• The task: Quote, word for word, the lines of the records below that begin at the line containing "on y-axis-ticks: 0" and end after the line containing "Looking at the image, I should click on (47, 218).".

• Data shown:
__________________________________________________
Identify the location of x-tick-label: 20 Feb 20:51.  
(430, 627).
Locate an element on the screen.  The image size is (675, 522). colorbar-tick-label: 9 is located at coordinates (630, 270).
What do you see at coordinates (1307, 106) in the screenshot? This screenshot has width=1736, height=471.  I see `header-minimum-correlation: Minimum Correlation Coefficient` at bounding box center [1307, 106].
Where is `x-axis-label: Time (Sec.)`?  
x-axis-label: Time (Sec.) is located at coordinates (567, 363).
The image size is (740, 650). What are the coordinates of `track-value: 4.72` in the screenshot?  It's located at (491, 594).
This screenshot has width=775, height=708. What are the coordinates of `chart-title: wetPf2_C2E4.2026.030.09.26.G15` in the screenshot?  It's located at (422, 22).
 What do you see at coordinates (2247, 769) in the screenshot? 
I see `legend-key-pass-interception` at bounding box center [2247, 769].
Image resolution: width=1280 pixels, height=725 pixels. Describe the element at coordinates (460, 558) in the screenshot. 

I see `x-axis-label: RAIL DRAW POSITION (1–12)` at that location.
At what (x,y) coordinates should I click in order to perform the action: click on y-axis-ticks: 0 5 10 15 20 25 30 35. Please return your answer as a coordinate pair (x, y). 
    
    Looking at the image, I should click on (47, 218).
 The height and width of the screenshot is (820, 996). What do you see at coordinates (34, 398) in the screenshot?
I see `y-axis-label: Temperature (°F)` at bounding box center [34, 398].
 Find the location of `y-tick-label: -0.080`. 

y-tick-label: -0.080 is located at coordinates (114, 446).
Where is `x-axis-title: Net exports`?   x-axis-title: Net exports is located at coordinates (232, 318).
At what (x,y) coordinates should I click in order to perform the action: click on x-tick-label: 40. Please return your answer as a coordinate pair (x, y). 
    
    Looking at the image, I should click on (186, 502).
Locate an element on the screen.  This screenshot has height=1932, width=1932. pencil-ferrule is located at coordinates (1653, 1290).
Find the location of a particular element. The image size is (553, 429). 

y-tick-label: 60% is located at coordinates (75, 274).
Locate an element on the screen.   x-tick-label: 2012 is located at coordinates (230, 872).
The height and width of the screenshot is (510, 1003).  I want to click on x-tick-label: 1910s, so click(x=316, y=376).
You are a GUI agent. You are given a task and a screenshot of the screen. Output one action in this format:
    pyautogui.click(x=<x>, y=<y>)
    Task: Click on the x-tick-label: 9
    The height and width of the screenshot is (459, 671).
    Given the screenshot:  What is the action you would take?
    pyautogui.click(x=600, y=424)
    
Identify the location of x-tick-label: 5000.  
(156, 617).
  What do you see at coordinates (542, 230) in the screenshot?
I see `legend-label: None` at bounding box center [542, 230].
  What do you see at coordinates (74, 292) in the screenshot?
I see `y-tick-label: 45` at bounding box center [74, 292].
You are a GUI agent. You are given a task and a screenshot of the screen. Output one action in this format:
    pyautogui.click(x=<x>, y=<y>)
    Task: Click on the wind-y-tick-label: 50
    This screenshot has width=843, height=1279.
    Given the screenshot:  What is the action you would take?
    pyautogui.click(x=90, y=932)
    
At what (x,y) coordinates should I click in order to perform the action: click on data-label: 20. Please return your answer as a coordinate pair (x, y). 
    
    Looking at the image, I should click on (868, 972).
__________________________________________________
• Response area:
At what (x,y) coordinates should I click in order to perform the action: click on y-axis-ticks: 0 5 10 15 20 25 30 35. Please return your answer as a coordinate pair (x, y). 
    
    Looking at the image, I should click on (47, 218).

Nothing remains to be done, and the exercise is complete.